A. Diagram of the domain organization of TOM1L2 with point mutations shown to disrupt interactions with the indicated partners. See Fig. S7A–B for variant validation B. TOM1L2 variants defective in interactions with known partners were stably expressed into Tom1l2^−/− IMCD3 cells together with GPR161^NG3. In wildtype IMCD3 cells, only GPR161^NG3 was stably expressed. Cells were treated with SAG or vehicle (DMSO) for 3 h and then fixed and stained for acetylated tubulin (magenta). GPR161^NG3 was detected via the intrinsic fluorescence of NeonGreen. Scale bar, 1 μm. The fluorescence intensities of ciliary GPR161^NG3 are represented as violin plots. Asterisks indicate statistical significance value calculated by one-way ANOVA followed by Tukey’s post hoc test. ****, p ≤ 0.0001. *, p ≤ 0.05. n= 39–78 cilia.

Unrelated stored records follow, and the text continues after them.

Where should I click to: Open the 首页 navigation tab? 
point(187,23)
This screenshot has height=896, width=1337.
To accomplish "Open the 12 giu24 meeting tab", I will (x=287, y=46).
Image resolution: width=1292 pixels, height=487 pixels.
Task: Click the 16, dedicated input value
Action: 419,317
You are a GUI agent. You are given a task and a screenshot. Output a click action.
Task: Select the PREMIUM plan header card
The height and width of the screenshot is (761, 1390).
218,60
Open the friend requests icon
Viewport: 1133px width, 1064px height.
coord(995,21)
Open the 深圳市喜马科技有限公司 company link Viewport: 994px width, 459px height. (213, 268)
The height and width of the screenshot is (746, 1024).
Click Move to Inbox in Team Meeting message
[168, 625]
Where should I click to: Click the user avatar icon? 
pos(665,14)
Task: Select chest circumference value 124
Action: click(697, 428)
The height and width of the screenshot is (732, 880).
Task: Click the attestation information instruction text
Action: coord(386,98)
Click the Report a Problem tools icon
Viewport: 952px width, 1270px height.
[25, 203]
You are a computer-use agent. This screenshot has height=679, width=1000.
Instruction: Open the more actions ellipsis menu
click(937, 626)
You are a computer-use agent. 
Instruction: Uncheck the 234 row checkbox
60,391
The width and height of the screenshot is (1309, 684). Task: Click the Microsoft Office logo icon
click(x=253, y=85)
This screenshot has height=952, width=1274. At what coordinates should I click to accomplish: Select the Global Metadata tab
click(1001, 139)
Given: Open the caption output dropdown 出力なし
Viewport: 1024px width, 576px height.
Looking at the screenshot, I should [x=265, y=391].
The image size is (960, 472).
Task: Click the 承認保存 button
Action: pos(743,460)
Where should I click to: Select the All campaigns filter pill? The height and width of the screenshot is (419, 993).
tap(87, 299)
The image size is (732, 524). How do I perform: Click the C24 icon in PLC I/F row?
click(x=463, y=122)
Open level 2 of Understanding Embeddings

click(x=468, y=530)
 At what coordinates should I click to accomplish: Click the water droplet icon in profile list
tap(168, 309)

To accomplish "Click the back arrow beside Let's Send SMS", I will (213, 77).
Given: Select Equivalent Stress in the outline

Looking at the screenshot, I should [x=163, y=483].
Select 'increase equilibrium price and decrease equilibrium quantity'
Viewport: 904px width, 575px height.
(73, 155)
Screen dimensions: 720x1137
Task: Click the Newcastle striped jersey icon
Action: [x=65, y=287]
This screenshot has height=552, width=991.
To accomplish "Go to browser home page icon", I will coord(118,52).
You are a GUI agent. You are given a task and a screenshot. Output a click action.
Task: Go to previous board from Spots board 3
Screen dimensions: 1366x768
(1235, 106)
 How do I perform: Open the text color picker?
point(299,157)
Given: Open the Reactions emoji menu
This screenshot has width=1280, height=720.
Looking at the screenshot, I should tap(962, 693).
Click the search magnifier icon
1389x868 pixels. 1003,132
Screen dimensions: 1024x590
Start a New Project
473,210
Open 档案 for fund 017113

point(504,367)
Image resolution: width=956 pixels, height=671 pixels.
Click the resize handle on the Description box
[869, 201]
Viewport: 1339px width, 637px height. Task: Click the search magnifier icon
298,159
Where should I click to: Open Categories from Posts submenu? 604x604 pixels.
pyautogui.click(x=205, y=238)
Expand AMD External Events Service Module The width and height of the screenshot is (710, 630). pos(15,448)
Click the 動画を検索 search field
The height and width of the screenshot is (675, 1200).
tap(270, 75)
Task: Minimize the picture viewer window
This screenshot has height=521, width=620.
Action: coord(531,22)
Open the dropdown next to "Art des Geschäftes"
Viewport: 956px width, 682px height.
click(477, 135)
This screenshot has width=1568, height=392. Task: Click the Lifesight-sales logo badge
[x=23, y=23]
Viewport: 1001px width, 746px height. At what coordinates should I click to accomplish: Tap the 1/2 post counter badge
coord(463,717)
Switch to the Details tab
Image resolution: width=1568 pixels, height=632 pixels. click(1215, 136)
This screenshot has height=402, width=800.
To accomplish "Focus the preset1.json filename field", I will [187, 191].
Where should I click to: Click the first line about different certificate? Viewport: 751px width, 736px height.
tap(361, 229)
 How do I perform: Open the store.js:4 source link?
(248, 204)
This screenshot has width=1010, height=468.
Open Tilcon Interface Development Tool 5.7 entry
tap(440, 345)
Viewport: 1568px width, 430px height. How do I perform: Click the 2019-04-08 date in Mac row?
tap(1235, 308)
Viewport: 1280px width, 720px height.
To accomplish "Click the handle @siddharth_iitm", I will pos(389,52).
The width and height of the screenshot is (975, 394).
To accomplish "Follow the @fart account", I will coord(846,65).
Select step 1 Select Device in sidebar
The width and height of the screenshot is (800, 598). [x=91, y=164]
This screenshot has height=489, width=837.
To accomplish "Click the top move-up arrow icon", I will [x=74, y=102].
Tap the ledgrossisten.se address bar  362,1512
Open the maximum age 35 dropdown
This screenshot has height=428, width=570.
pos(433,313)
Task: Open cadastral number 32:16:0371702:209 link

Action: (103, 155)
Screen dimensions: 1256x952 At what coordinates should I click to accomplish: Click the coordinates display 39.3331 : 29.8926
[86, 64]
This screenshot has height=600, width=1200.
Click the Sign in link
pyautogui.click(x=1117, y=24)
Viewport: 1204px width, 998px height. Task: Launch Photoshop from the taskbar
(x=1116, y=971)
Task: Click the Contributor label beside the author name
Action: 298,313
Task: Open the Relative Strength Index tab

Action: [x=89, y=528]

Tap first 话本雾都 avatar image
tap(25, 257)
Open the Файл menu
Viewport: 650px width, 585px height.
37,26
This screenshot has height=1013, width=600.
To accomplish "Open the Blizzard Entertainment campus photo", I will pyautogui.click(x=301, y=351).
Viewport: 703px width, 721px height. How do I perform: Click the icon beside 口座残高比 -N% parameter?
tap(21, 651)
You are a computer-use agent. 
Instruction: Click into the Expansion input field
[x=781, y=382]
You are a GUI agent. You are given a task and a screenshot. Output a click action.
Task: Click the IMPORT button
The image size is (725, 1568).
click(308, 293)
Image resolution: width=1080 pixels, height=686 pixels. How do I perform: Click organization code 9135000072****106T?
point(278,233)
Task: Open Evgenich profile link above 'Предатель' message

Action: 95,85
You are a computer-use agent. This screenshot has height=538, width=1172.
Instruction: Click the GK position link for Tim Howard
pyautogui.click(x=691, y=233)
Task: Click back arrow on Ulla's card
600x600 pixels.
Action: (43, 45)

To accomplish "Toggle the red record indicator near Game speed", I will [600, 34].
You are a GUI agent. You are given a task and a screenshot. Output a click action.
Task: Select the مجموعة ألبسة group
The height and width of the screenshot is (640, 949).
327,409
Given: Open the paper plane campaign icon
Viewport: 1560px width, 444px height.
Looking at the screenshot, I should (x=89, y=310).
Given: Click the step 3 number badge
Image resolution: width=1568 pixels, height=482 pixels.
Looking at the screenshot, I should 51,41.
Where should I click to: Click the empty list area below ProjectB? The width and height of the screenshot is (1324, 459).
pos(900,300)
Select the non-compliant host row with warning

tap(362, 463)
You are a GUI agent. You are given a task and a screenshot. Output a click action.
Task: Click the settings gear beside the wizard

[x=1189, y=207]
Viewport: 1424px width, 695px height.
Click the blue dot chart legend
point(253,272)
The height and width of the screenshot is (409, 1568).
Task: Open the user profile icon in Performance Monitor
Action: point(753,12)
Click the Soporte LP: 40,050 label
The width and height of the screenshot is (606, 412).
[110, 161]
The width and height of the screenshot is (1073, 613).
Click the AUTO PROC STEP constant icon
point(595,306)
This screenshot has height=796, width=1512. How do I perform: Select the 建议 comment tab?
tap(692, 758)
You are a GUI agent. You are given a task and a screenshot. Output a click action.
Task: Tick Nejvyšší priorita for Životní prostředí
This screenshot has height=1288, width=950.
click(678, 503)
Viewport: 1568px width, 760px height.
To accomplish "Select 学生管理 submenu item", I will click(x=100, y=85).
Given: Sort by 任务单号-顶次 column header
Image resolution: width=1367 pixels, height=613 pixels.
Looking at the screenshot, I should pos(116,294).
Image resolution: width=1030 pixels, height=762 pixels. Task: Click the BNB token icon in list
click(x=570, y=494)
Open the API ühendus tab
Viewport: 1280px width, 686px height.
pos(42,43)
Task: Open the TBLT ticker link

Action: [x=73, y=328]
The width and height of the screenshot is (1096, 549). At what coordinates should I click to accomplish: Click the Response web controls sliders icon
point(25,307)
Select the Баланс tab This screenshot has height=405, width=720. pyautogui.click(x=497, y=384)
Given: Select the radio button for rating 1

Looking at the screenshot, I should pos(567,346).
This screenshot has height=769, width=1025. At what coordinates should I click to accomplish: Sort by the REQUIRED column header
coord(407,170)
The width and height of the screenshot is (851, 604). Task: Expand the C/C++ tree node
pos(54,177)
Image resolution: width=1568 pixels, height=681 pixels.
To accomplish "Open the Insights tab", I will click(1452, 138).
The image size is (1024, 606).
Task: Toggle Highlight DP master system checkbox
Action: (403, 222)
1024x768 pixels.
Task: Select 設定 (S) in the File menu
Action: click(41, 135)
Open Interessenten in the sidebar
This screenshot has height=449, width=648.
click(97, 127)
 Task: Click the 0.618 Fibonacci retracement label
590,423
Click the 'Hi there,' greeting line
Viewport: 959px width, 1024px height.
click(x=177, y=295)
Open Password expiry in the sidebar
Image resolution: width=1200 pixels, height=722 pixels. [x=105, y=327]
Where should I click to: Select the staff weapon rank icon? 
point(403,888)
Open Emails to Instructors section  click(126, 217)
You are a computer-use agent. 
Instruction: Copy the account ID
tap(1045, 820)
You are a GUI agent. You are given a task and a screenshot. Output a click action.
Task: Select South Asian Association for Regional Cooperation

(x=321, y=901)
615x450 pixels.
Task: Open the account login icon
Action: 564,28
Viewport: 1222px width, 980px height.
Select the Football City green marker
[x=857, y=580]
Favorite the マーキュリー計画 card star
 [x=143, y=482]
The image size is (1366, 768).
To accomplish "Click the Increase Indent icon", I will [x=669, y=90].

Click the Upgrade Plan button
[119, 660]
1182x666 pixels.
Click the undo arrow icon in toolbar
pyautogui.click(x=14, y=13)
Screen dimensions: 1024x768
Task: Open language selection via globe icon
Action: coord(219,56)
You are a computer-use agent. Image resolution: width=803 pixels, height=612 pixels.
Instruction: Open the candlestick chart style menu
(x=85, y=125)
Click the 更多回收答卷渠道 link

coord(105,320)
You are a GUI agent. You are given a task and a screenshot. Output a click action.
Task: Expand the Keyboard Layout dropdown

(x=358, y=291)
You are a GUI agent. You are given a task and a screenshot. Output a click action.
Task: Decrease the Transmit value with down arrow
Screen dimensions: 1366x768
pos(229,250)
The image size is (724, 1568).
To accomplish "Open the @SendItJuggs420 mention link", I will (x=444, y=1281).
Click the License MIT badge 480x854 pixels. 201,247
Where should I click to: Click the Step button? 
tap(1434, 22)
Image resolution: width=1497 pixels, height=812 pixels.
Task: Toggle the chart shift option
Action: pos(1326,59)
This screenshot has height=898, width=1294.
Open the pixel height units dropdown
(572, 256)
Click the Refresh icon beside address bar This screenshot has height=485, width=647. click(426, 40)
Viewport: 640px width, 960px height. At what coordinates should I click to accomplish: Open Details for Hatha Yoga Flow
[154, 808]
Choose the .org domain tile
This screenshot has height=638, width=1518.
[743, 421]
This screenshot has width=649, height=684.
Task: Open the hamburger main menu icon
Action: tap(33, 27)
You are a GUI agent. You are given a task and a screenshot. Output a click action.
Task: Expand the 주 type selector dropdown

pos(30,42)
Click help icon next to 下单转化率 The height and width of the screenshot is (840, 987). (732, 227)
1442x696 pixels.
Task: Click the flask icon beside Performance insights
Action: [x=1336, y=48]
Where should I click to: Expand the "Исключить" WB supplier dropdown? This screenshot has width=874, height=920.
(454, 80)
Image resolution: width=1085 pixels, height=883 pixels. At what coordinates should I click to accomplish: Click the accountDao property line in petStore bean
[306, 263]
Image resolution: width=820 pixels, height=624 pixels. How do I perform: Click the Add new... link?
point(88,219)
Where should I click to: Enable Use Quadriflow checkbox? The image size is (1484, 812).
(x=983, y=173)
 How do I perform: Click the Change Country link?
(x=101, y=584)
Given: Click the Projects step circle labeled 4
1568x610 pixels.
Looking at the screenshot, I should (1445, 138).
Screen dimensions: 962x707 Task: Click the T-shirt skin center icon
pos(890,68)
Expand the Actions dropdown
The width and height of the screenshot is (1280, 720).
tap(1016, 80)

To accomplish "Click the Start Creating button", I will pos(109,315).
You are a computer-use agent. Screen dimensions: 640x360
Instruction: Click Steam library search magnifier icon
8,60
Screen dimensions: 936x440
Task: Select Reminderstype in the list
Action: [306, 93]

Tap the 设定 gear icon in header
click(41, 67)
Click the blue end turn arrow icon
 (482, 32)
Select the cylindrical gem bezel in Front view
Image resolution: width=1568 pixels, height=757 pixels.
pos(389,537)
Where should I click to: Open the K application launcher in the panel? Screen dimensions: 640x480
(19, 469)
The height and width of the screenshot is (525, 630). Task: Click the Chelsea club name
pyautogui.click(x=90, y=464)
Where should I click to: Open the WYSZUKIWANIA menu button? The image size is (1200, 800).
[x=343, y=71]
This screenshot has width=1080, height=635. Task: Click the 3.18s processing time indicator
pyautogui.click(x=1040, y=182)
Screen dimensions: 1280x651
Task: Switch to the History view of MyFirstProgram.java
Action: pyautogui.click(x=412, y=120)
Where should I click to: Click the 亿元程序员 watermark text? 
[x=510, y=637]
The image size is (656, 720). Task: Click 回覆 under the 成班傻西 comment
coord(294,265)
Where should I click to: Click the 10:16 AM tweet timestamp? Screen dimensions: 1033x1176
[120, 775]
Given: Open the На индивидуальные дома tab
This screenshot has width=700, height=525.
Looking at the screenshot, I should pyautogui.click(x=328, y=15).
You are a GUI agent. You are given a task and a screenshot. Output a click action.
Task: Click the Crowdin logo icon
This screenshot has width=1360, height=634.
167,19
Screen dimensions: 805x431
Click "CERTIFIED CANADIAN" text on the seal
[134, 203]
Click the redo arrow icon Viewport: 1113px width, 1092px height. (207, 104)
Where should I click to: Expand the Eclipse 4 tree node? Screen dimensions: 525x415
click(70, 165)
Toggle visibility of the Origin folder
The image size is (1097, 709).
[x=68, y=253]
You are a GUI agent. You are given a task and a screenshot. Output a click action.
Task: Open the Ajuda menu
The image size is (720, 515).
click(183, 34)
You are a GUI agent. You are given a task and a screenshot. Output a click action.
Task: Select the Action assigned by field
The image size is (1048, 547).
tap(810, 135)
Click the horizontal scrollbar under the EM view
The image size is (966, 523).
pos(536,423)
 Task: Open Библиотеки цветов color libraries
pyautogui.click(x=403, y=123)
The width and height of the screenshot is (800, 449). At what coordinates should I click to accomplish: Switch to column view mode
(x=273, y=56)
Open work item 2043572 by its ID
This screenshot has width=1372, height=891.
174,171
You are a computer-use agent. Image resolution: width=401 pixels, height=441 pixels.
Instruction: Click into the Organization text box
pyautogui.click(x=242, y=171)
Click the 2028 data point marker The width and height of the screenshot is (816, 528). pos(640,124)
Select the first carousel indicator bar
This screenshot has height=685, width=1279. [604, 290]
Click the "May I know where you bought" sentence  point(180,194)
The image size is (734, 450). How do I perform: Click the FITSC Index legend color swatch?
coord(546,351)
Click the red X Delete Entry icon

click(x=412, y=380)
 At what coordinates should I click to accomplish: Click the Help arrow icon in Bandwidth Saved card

C. WT or tom1 mutant C. rheinardtii cells were fixed and stained for acetylated tubulin (acTub, magenta) and Ub (yellow). Scale bars, 5 μm (main panel) and 1 μm (inset). D. Violin plots of the ciliary Ub levels in WT and tom1 C. rheinardtii cells. Asterisks indicate statistical significance value calculated by one-way ANOVA followed by Dunnet’s post hoc test. ****, p ≤ 0.0001. The ciliary levels of Ub are increased three to four-fold in tom1 cells as compared with WT. E. C. rheinardtii cells of indicated genotypes were fixed and stained for acetylated tubulin (acTub, magenta) and PLD (yellow). Scale bars, 5 μm (main panel) and 1 μm (inset). F. Violin plots of the ciliary PLD levels in WT or tom1 or bbs4 C. rheinardtii cells. Asterisks indicate statistical significance value calculated by one-way ANOVA followed by Dunnet’s post hoc test. ****, p ≤ 0.0001. The ciliary levels of PLD are increased more than 2.5 fold in bbs4 cells compared to other genotypes.